First, Alice's smartphone will encode and compress that little segment of video. If Alice is filming the live stream in her kitchen, her kitchen wall is recorded as the first frame of the video, and subsequent frames will leave it out since the background doesn't change.
Now the app Alice is using will send the encoded, compressed version of her saying "Hello, world" out to the app's CDN. Fortunately for Bob, one of the CDN servers is just a few miles away from his home, so his smartphone's request for the first segment of the live stream is answered almost immediately. Other live stream viewers may experience more or less latency than Bob depending on their geographic location.
Bob's phone decodes the video segment and reconstructs the compressed data, so that Alice's kitchen wall appears in every frame. And finally, only a few seconds after Alice said "Hello, world" in her kitchen on the other side of the country, her face appears on Bob's smartphone and Bob sees and hears her greeting.
Why is a CDN important for live streaming?
Bandwidth: Any given point on a network can only have so much data pass through at a time; this measurement is known as "bandwidth." If a stream of data reaches a point on the network where the amount of data exceeds capacity, this is called a "choke point" because data delivery is choked off and slowed down. A choke point is similar to the way traffic slowdowns might occur when too many cars attempt to use a single-lane road.
If all viewers of a stream are getting the stream data from its point of origin, then the origin server and its surrounding network infrastructure becomes a choke point and the stream slows down. But if the main burden of stream delivery is moved to a CDN, then the choke point is eliminated.
Global content delivery: Because CDNs are distributed all around the world, they are able to deliver content to a global audience. An origin server in New York cannot effectively serve content to an audience in Milan, and this is especially the case with heavy content like video.
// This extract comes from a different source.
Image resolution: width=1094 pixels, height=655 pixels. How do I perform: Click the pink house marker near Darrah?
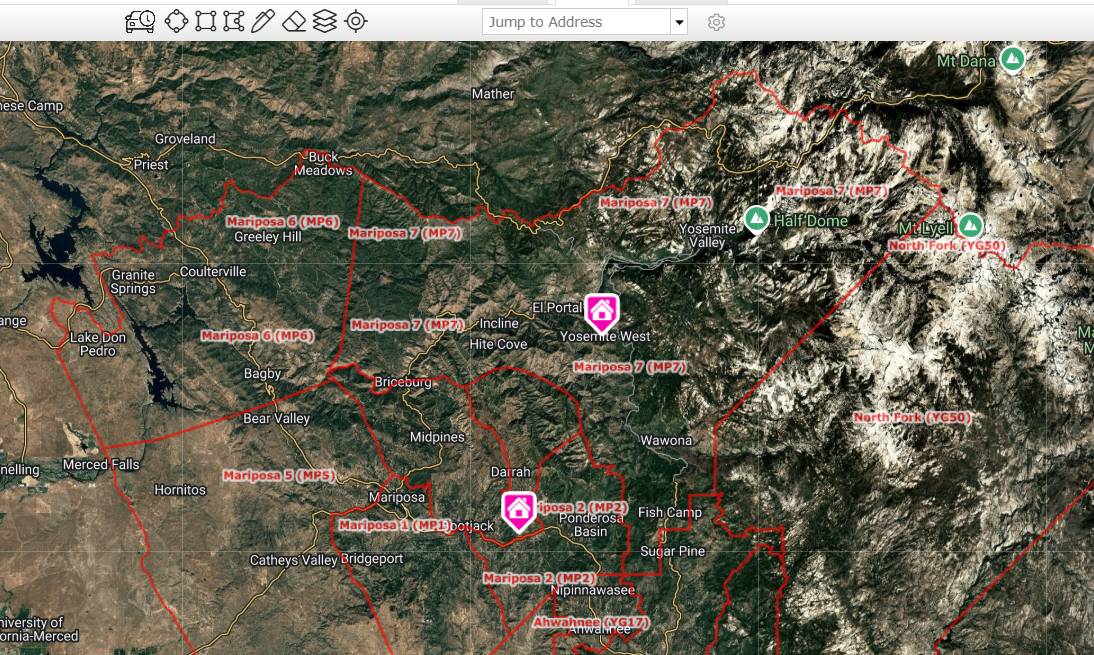click(518, 510)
However, a CDN can forward and serve content from any point on its network, so that a person in Milan watching a live stream from New York can get the stream from a server in Milan instead of waiting for it to load all the way from New York.
Latency and RTT reduction: Delivering content globally with a CDN reduces latency for live stream viewers by cutting down on RTT (round-trip time). The request-response round trip is shorter both in terms of distance and in terms of time, as a viewer’s request for a live stream no longer has to travel to the original source of the stream, and the streaming data no longer has to travel from the origin, either. This reduces delays and helps keep the live stream closer to "live."
Workload: Replying to user requests for data costs a server some compute power. Replying to many user requests for video data can overwhelm a single server. A CDN utilizes dozens or hundreds of servers that can take much of the workload off the origin server and keep it up and running.
Caching: A CDN caches each video segment of a live stream. The CDN can then deliver the segments from the cache instead of getting the data from the origin server.
Serving a live stream from a cache seems like a contradiction: If the stream is live, how can saving it and delivering it a few seconds later be faster? While it's true that a cached live stream will lag behind real-time, this is still faster than going all the way to the origin server. The round trip would take so long that the stream would fall even further behind. With CDN caching, users experience minimal lag time.